Segment Start: Records supplied
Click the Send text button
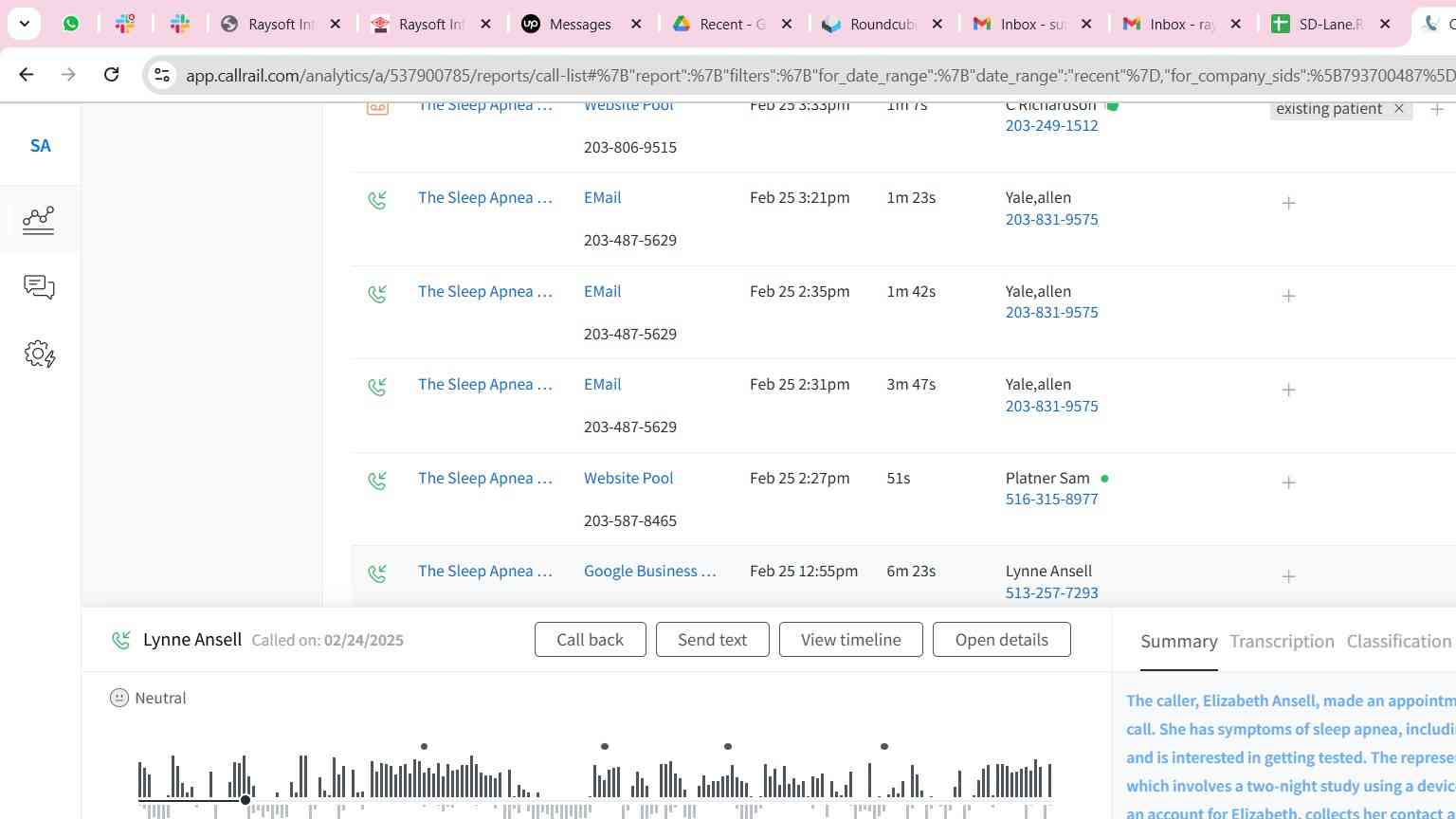Viewport: 1456px width, 819px height. click(712, 640)
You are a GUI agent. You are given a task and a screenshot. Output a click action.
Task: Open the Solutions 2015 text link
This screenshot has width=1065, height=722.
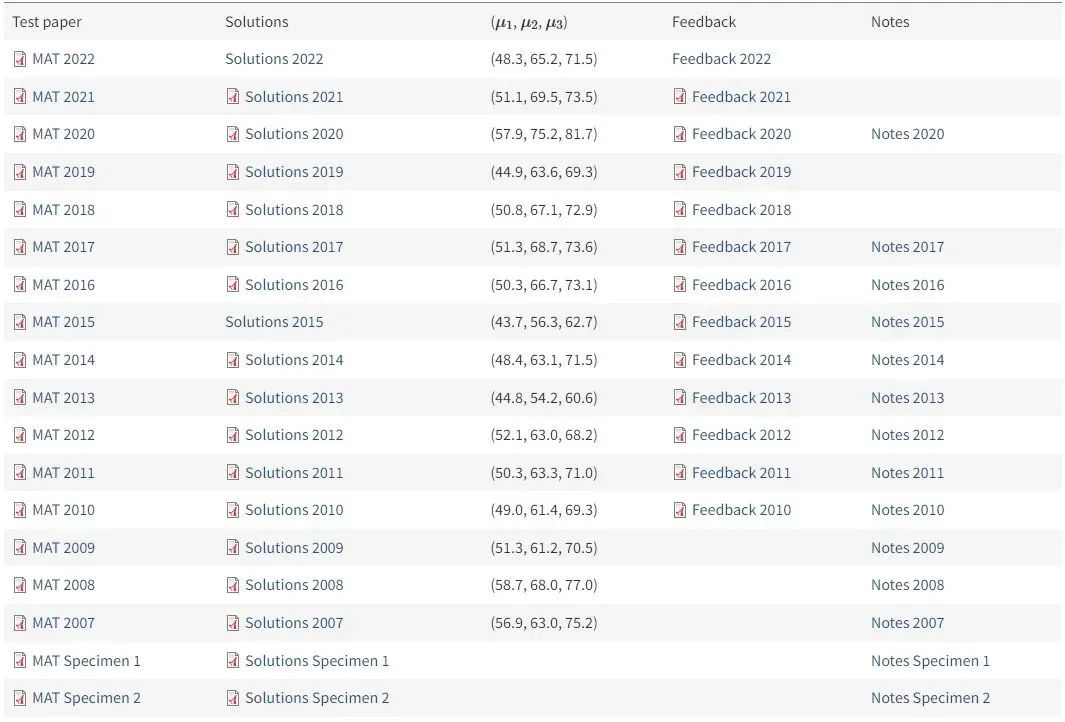[274, 322]
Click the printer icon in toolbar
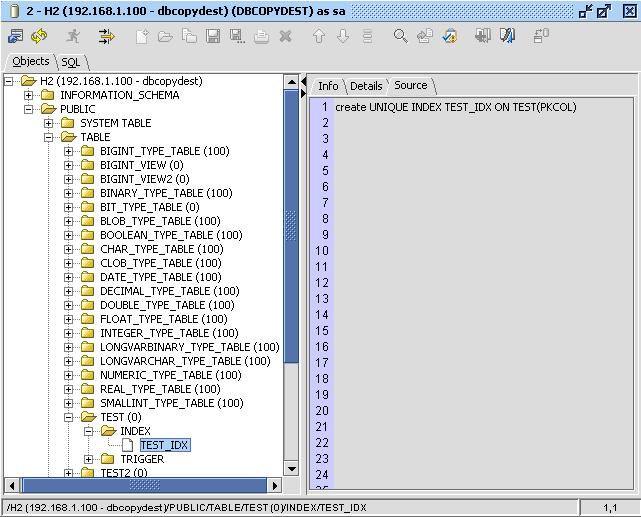 pos(261,36)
Segment End: Records supplied
> [What to work on] Output each line above exactly. Skip the images.

> [Answer below]
Click the Send text button
Viewport: 1456px width, 819px height. click(712, 640)
You are a GUI agent. You are given a task and a screenshot. Output a click action.
Task: Open the Solutions 2015 text link
This screenshot has width=1065, height=722.
[274, 322]
Click the printer icon in toolbar
 pos(261,36)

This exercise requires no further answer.